El fiscal general interino, Todd Blanche, anunció este jueves la reclasificación inmediata de la marihuana con licencia estatal y aprobada por la FDA. La sustancia pasará de la Lista I, donde se encuentran drogas altamente adictivas como la heroína, a la Lista III, una categoría mucho menos restrictiva que incluye fármacos como el Tylenol con codeína.
Este cambio estructural busca eliminar los obstáculos burocráticos que durante décadas han impedido investigaciones rigurosas sobre la eficacia del cannabis.
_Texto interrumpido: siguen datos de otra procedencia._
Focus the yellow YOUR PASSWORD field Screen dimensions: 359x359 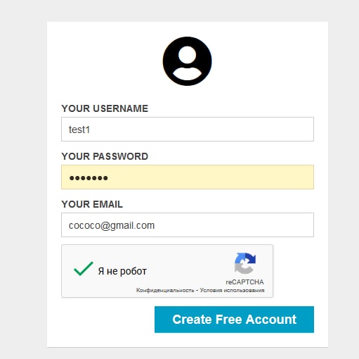[188, 177]
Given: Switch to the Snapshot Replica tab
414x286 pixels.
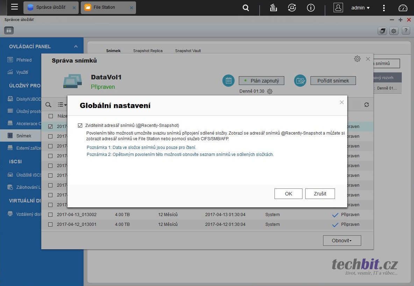Looking at the screenshot, I should pos(148,51).
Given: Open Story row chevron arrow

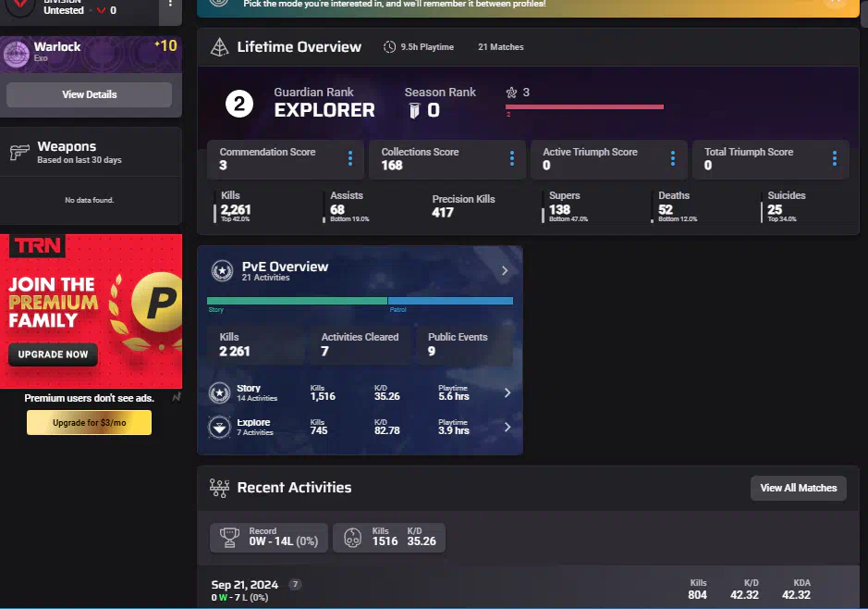Looking at the screenshot, I should pyautogui.click(x=507, y=393).
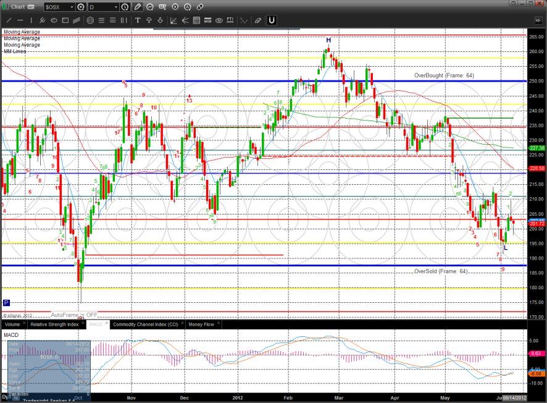Click the Commodity Channel Index (CCI) tab
Viewport: 547px width, 403px height.
click(x=145, y=324)
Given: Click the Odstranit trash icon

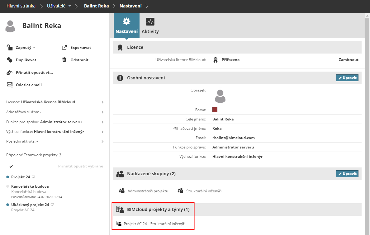Looking at the screenshot, I should pyautogui.click(x=64, y=60).
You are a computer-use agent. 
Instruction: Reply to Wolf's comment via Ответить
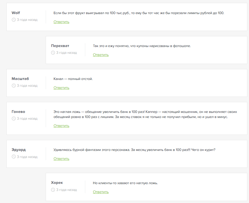(x=61, y=22)
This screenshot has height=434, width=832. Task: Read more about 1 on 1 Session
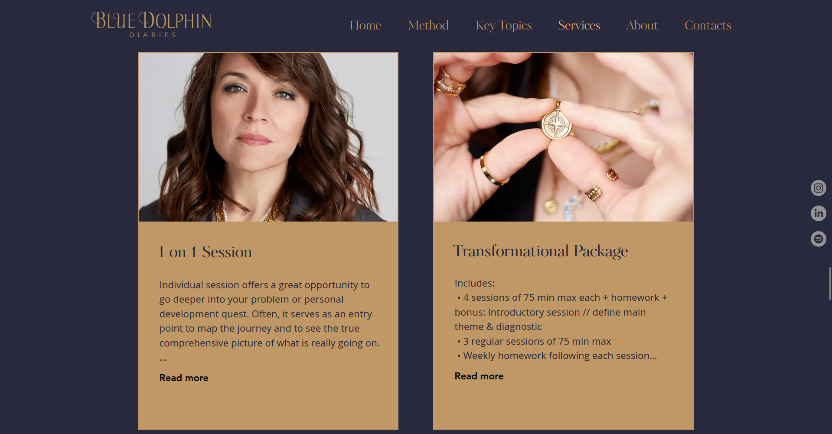point(184,378)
"Estamos cumpliendo la promesa del presidente Trump de ampliar el acceso a opciones de tratamiento médico. Esta acción permite realizar investigaciones más específicas sobre la seguridad de la sustancia, proporcionando en última instancia a los pacientes una mejor atención", afirmó Blanche al destacar que los médicos tendrán ahora información más fiable para sus pacientes.
Aunque la marihuana sigue siendo ilegal a nivel federal para uso recreativo, la medida unifica criterios con los 24 estados que ya han legalizado el consumo. Blanche también convocó a una audiencia acelerada para el próximo mes de junio, con el objetivo de evaluar la reclasificación total de la planta en todas sus variantes.
La reforma ha contado con el impulso decisivo del secretario de Salud, Robert F. Kennedy Jr., quien aboga por tratamientos alternativos para el cáncer y trastornos mentales. La administración considera que el estatus previo de la marihuana era un dolor de cabeza regulatorio para empresas y profesionales de la salud.

“Sacarlo de esa clasificación nos permite tener conversaciones políticas que antes eran imposibles”, señaló Morgan Fox, de la organización NORML, quien calificó el movimiento como un paso fundamental hacia el fin de la prohibición federal total.
Esta decisión se produce apenas cinco días después de que el presidente Trump firmara otra orden ejecutiva para acelerar la investigación de sustancias psicodélicas. El gobierno ha comprometido 50 millones de dólares para estudiar el uso terapéutico del LSD, la psilocibina y la ibogaína en el tratamiento de la depresión severa.
Trump enfatizó que estas reformas son "momentos históricos" destinados especialmente a los veteranos de guerra que sufren trastorno de estrés postraumático (TEPT). Citó estudios de la Universidad de Stanford donde tratamientos experimentales redujeron hasta en un 90% los síntomas de ansiedad en excombatientes.
Con la audiencia de junio en el horizonte, el país se encamina hacia una posible despenalización total que transformará definitivamente la industria del cannabis y la salud mental.